A cross-tissue transcriptome-wide association study identifies WDPCP as a potential susceptibility gene for coronary atherosclerosis.

Background: Coronary atherosclerosis (CAS) is a complex chronic inflammatory disease with significant genetic and environmental contributions. While genome-wide association studies (GWAS) have pinpointed many risk loci, over 75 % are in non-coding regions, complicating functional analysis and understanding gene-disease mechanisms.

Methods: We conducted a cross-tissue transcriptome-wide association study (TWAS) using data from the GWAS Catalog (16,041 cases, 440,307 controls) and the Genotype-Tissue Expression (GTEx) v8 eQTL dataset. Initially, we used the Unified Test for Molecular Signatures (UTMOST) for analysis, followed by validation with Functional Summary-based Imputation (FUSION) and conditional and joint (COJO) analyses. Candidate genes were further refined using Multi-marker Analysis of Genomic Annotation (MAGMA). Causal relationships were assessed through Summary Data-Based Mendelian Randomization (SMR), colocalization analysis (COLOC), and Mendelian Randomization (MR). GeneMANIA was used to identify interacting genes, and Phenome-Wide Association Study (PheWAS) was employed to enhance the results.
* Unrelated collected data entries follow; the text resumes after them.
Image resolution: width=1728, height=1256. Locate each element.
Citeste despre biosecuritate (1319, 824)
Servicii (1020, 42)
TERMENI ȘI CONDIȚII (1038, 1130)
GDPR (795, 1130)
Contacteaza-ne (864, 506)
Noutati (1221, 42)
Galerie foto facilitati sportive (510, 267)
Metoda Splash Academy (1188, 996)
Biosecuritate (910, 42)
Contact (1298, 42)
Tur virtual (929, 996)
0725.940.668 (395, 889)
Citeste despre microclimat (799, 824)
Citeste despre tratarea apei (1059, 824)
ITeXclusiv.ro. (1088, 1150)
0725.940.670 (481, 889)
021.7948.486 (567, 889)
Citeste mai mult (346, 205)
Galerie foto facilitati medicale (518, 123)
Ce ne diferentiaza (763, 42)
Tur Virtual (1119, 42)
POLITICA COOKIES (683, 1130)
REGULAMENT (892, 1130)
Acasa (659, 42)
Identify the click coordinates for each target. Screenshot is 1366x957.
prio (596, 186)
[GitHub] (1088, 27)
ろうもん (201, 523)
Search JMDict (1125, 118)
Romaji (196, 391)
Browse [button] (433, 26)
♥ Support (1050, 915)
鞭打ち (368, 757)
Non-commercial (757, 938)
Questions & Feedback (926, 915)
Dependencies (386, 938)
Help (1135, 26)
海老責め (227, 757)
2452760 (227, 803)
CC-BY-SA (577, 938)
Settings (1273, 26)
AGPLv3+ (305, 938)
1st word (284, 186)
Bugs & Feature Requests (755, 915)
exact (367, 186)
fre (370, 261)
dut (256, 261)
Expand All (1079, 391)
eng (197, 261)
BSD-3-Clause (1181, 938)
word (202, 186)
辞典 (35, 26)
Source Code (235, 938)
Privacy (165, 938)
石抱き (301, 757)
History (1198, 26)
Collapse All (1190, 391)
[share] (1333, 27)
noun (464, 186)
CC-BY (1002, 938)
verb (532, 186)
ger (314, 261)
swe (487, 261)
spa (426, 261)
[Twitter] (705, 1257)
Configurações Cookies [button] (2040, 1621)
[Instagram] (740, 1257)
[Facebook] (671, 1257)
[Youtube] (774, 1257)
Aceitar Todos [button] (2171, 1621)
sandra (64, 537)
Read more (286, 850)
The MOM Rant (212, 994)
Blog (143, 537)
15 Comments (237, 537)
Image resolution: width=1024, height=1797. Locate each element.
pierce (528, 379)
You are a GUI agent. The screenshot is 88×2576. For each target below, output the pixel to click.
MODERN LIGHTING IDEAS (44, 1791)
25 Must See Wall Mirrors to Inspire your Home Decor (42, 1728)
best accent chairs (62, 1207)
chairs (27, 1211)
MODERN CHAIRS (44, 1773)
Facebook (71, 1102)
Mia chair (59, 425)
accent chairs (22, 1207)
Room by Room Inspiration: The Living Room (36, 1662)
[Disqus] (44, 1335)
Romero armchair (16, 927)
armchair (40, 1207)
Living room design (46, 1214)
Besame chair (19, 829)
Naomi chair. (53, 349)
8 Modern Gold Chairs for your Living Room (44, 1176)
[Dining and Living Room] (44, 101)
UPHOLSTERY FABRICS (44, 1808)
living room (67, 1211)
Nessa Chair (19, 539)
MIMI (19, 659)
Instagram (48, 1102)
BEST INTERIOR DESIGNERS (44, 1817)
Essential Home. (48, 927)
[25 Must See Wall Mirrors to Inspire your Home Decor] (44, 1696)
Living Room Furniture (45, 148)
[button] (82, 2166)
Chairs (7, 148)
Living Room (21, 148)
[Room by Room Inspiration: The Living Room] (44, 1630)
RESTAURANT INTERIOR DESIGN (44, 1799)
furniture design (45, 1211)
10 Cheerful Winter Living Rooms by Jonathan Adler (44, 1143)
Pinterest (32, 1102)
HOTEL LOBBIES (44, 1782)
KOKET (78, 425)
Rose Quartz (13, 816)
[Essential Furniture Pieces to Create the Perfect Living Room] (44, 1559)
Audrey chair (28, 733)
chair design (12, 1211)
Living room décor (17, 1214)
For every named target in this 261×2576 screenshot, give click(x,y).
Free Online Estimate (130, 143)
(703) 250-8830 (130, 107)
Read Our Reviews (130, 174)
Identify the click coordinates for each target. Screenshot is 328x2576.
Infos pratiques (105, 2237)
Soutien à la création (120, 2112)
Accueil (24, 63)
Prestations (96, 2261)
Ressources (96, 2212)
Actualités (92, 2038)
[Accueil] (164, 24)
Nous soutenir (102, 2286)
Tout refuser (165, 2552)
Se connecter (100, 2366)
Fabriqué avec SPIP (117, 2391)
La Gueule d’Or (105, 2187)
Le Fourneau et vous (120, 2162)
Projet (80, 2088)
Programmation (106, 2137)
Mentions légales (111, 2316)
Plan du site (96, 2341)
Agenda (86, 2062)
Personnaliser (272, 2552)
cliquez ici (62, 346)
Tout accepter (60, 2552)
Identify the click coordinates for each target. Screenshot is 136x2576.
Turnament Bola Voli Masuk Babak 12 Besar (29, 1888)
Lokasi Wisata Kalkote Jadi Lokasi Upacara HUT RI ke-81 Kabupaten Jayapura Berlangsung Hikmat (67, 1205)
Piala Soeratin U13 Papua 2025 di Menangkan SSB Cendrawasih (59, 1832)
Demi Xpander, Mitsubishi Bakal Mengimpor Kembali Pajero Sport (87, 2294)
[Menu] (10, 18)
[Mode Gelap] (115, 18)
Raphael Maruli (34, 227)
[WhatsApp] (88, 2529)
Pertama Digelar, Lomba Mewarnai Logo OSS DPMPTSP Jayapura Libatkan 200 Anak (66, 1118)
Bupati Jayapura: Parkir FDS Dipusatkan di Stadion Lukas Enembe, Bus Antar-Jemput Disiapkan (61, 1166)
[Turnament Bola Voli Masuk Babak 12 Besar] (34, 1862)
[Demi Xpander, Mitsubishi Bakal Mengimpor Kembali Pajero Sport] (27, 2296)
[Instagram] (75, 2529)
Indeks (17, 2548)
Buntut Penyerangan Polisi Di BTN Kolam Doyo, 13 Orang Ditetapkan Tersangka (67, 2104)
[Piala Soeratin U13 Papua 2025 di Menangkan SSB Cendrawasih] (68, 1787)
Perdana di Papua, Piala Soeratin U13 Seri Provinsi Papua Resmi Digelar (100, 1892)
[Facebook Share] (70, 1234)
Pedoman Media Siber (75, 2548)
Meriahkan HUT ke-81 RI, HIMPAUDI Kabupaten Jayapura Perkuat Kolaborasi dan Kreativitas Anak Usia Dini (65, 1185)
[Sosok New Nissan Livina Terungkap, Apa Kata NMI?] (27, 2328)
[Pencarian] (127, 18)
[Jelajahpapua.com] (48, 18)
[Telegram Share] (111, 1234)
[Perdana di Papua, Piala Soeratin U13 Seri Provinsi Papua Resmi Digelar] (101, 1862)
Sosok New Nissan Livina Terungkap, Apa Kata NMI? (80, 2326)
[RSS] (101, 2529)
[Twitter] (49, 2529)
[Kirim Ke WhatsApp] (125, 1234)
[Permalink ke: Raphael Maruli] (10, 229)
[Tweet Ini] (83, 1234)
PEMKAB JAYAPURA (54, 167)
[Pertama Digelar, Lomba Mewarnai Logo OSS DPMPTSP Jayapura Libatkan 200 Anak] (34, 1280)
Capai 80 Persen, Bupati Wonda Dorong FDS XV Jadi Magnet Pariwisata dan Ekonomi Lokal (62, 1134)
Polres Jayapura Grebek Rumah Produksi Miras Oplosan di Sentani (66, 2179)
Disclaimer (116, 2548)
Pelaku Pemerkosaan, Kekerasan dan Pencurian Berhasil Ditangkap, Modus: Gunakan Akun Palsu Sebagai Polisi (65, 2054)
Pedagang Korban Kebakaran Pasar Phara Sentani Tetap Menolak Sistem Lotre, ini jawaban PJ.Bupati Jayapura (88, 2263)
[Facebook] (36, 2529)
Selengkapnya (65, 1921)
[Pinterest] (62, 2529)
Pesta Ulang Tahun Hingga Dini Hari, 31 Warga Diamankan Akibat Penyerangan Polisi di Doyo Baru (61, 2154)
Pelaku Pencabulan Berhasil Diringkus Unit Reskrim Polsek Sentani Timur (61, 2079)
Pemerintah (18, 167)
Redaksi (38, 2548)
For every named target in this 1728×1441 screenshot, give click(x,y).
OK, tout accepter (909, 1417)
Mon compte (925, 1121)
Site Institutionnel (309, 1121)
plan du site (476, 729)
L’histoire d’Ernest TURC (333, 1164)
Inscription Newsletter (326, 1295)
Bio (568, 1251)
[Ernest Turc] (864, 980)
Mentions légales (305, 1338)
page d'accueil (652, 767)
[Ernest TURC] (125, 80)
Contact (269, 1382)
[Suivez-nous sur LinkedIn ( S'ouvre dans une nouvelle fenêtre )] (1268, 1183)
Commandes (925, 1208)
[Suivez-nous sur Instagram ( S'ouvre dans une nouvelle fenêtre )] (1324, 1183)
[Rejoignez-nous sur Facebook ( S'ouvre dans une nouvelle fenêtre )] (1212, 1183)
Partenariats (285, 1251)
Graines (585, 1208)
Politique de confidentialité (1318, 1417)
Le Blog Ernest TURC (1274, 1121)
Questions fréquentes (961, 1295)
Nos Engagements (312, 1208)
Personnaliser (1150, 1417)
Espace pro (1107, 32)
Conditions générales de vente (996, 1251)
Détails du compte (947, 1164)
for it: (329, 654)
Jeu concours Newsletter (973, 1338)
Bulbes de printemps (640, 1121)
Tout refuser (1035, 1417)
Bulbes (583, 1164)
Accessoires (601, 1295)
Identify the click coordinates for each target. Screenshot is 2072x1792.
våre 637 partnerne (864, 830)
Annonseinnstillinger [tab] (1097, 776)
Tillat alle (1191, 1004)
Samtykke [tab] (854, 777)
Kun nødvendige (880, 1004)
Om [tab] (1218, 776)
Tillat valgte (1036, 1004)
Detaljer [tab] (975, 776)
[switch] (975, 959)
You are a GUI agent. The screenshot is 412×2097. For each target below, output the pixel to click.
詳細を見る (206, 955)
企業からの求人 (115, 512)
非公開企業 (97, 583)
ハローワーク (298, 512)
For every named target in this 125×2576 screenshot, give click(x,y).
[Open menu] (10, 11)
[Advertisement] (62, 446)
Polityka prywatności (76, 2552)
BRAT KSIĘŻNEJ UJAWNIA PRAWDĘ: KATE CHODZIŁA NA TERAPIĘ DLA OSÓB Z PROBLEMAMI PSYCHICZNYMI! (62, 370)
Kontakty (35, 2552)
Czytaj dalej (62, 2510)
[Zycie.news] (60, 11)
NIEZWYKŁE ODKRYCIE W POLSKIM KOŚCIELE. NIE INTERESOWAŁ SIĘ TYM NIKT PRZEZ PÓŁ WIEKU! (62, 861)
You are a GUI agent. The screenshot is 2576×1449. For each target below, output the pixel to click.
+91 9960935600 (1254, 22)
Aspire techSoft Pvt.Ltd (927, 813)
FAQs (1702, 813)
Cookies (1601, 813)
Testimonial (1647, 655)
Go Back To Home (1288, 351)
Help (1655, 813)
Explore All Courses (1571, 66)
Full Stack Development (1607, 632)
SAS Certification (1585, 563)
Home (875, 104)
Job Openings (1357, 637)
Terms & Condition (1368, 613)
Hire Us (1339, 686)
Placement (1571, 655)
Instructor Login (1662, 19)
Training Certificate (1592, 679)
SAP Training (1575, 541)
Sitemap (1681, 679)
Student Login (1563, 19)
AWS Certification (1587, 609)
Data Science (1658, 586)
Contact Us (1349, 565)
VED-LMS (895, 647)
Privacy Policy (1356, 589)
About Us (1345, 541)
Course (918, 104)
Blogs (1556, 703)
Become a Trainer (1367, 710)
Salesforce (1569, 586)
Results: UTMOST identified 33 susceptibility genes for CAS. Out of these, 17 met stringent criteria in both UTMOST and FUSION analyses. Combining results from UTMOST, FUSION, and MAGMA, we identified four critical candidate genes. WDPCP was the only gene to pass SMR, COLOC, and MR analyses, confirming its causal role in CAS. GeneMANIA revealed additional interacting genes, and PheWAS validated WDPCP's role as a susceptibility gene.

Conclusion: WDPCP is a potential novel susceptibility gene for CAS, influencing endothelial function, lipid metabolism, and coronary artery development. This study extends GWAS findings, highlighting WDPCP's potential as a therapeutic target and its consistent expression across different tissues. Further validation studies are warranted.